Immunostimulatory CpG oligonucleotides abrogate allergic susceptibility in a murine model of maternal asthma transmission.

We tested the potential of CpG oligodeoxynucleotides (ODN) to reverse the increased susceptibility to allergic airways disease in neonatal mice in a model of maternal transmission of asthma risk. Offspring of OVA-sensitized and challenged BALB/c mother mice were subjected to an intentionally suboptimal sensitization protocol that has minimal effects on normal mice, but results in airway hyperresponsiveness (AHR) and airway inflammation (AI) in babies of asthmatic mother mice. We evaluated pulmonary function and AI in CpG- or control ODN-treated offspring.

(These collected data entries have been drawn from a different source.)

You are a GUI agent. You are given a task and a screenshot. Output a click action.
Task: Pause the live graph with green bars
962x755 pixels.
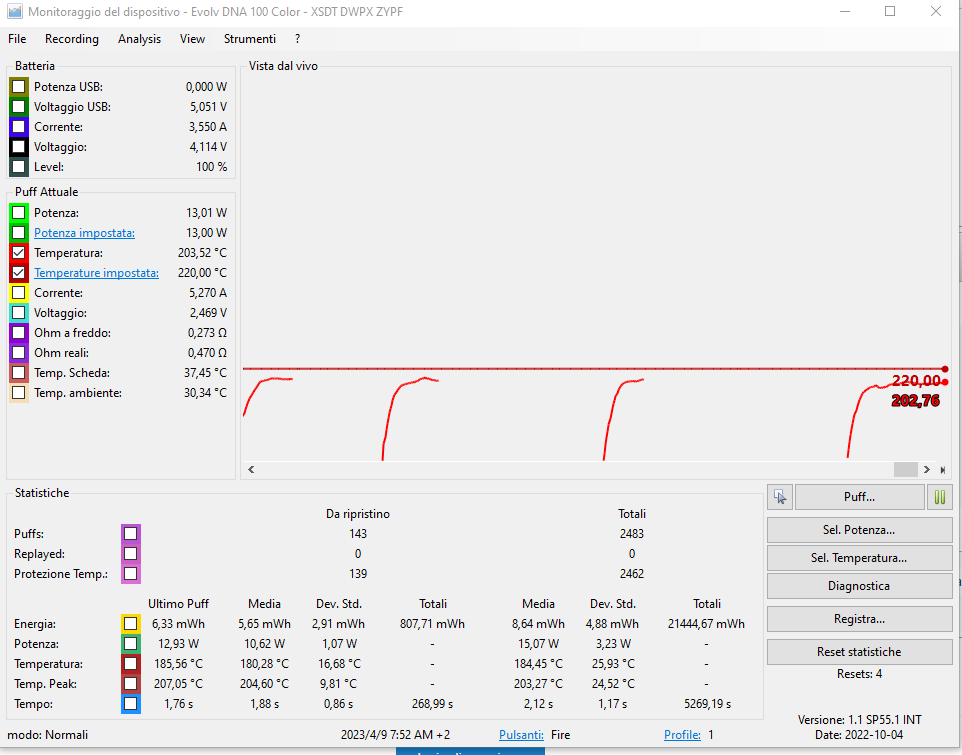(940, 497)
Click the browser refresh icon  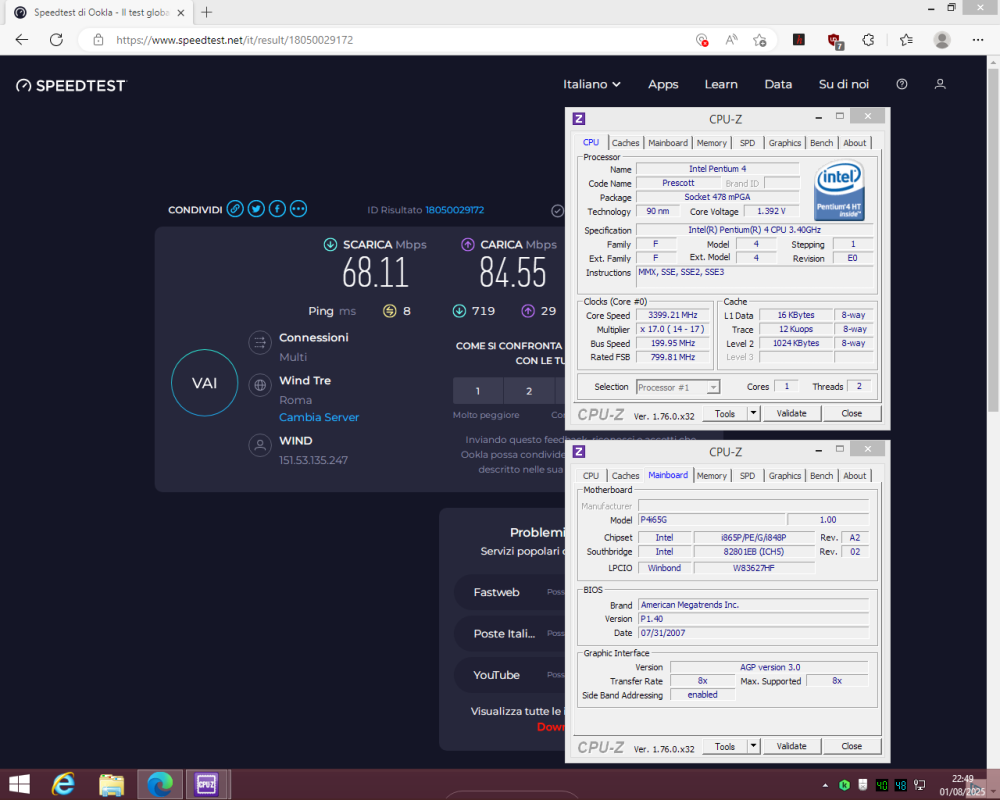pyautogui.click(x=57, y=39)
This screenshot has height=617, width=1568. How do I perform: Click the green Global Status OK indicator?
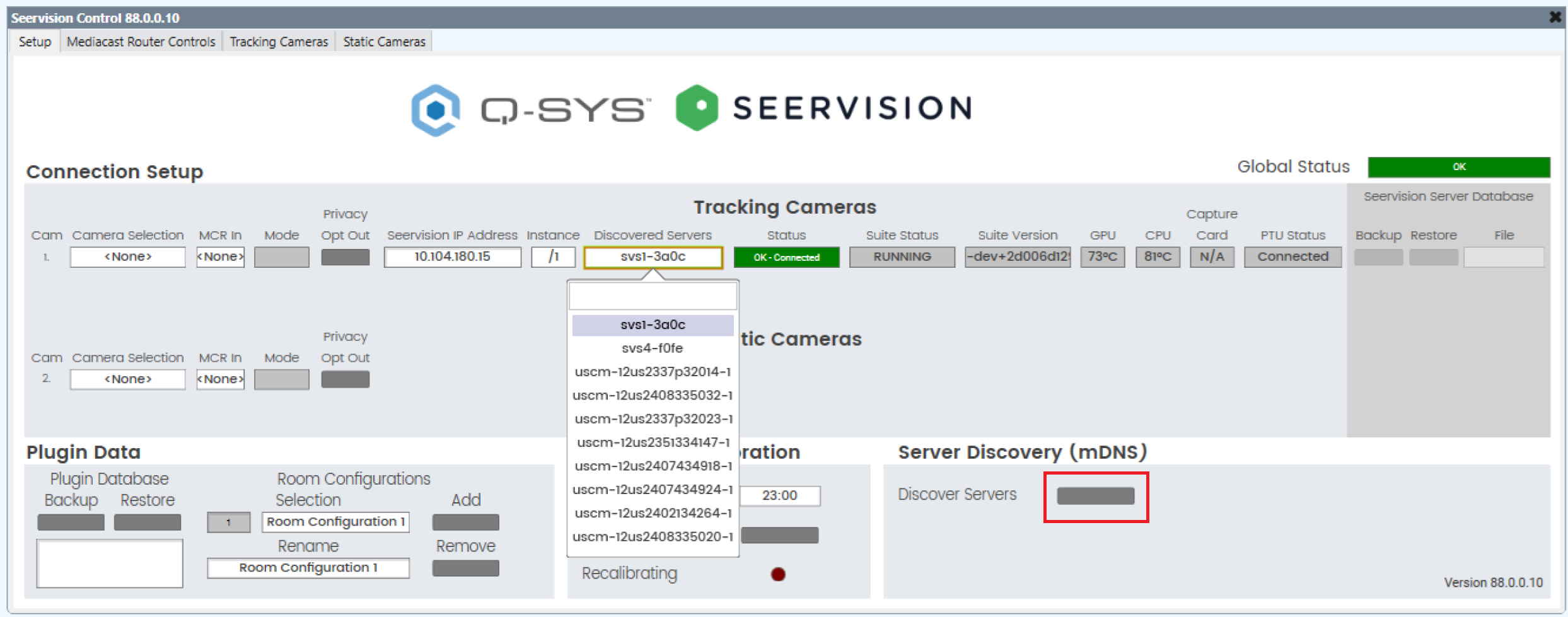click(x=1458, y=167)
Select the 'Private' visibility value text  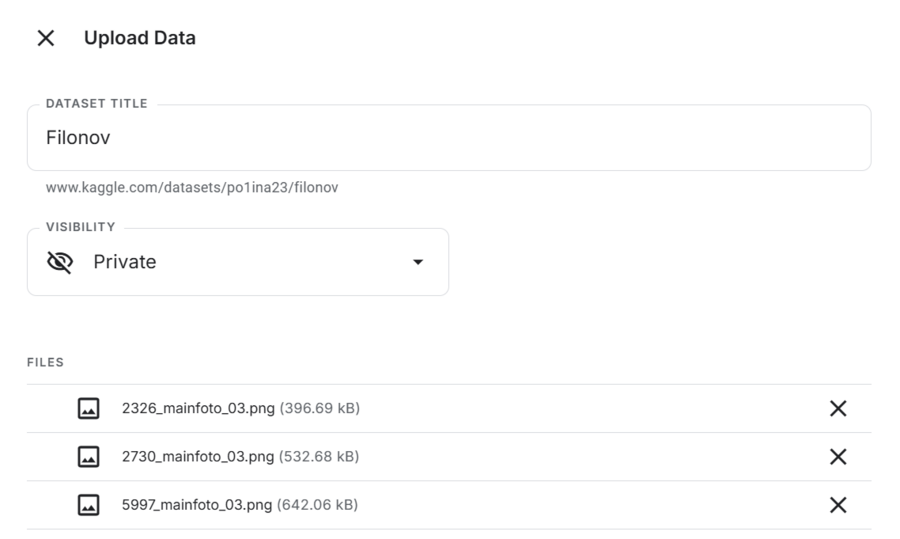pyautogui.click(x=125, y=262)
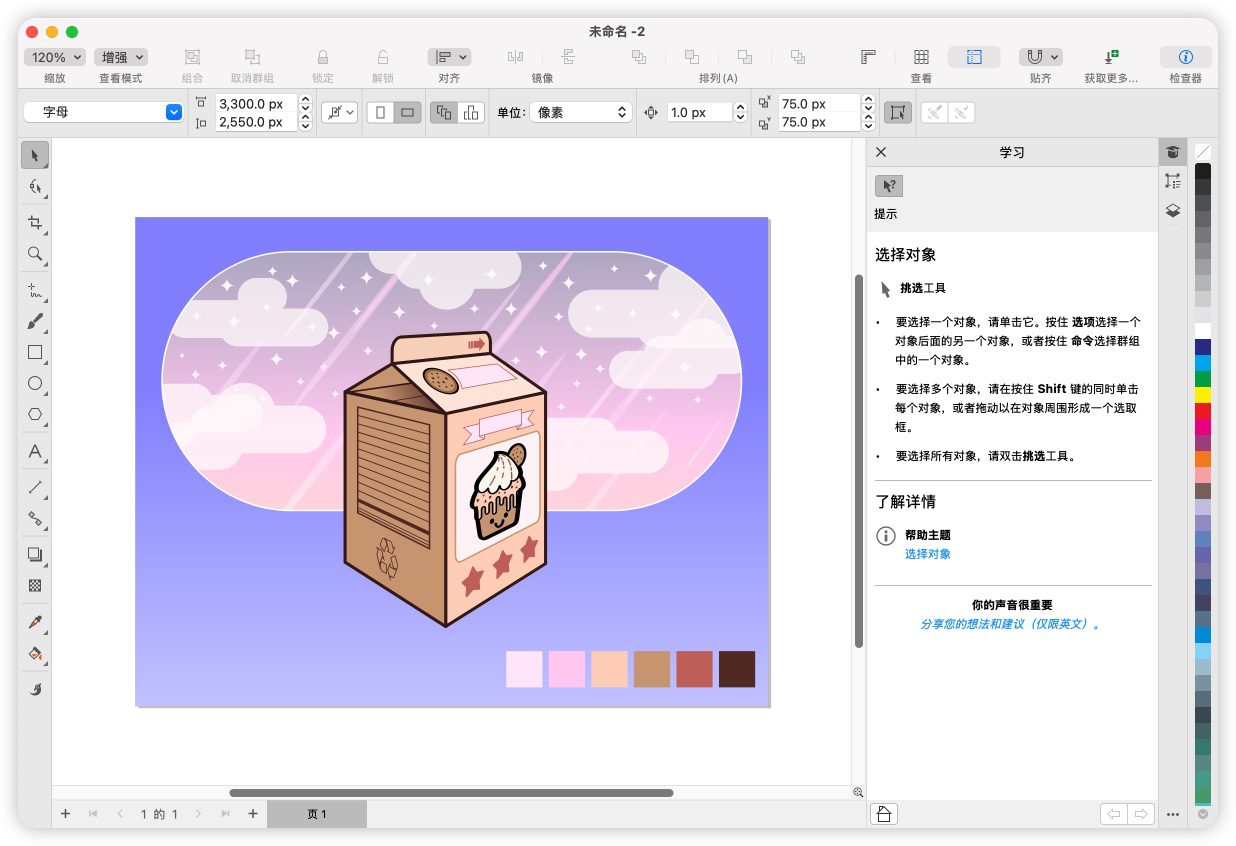This screenshot has width=1236, height=846.
Task: Open the 120% zoom level dropdown
Action: (55, 58)
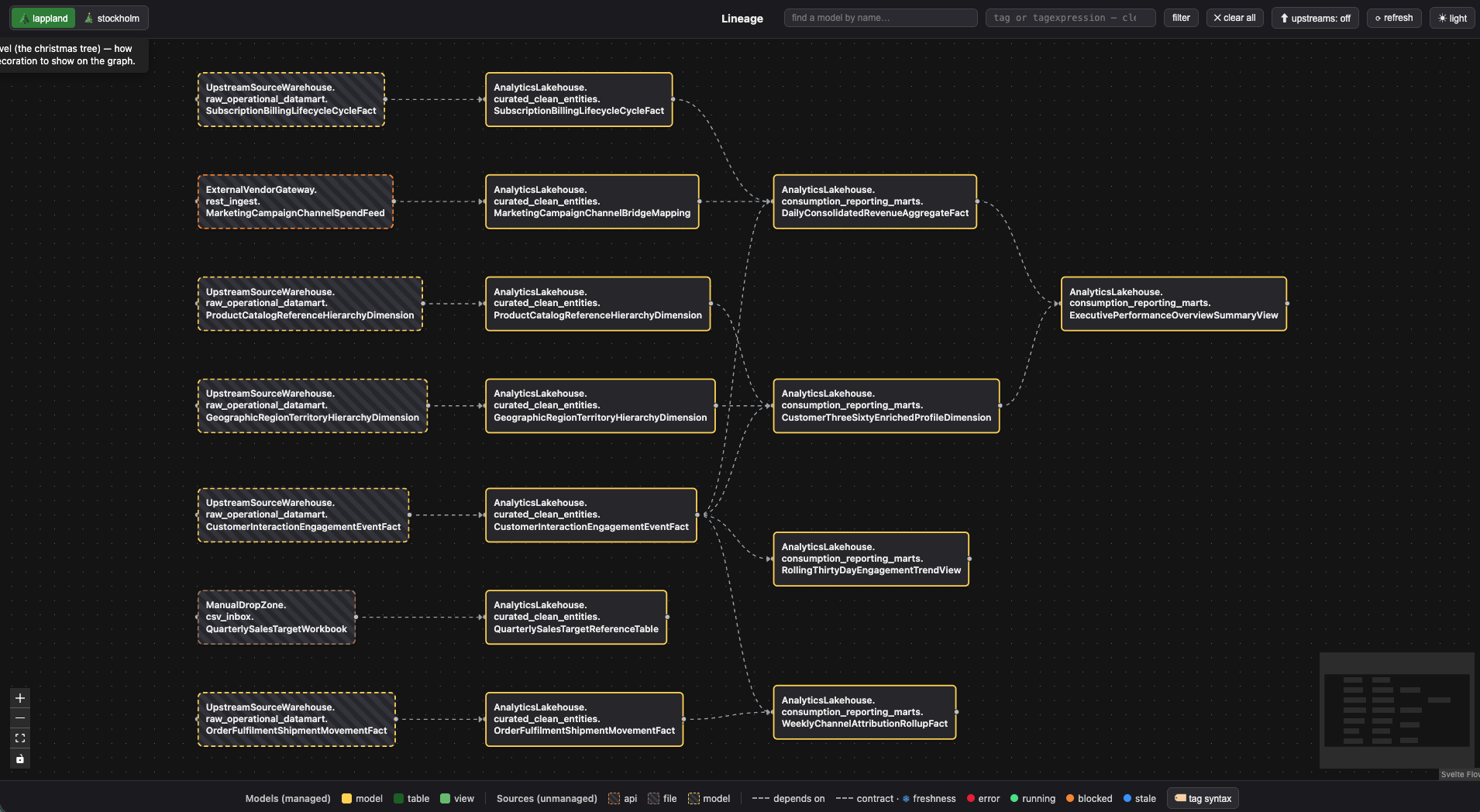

CpG treatment of neonates on day 4 of life prevents the AHR otherwise seen in this model (enhanced pause at 100 mg/ml methacholine: CpG, 0.9 +/- 0.1; ODN control, 3.8 +/- 0.6; n = 62; p < 0.005). It also prevented the development of AI, as evident in decreased bronchoalveolar lavage eosinophilia (CpG, 1.2 +/- 0.3%; ODN, 31.4 +/- 4.1%; n = 56; p < 0.005), diminished the severity of AI on histopathology, and resulted in lower IL-5 levels in bronchoalveolar lavage fluid. The effect of CpG persisted for at least 4-6 wk and was allergen independent. Treatment with CpG just before OVA aerosol challenge also prevented allergic responses. The data support the potential for immunomodulatory therapy with CpG in early life to reduce susceptibility to asthma.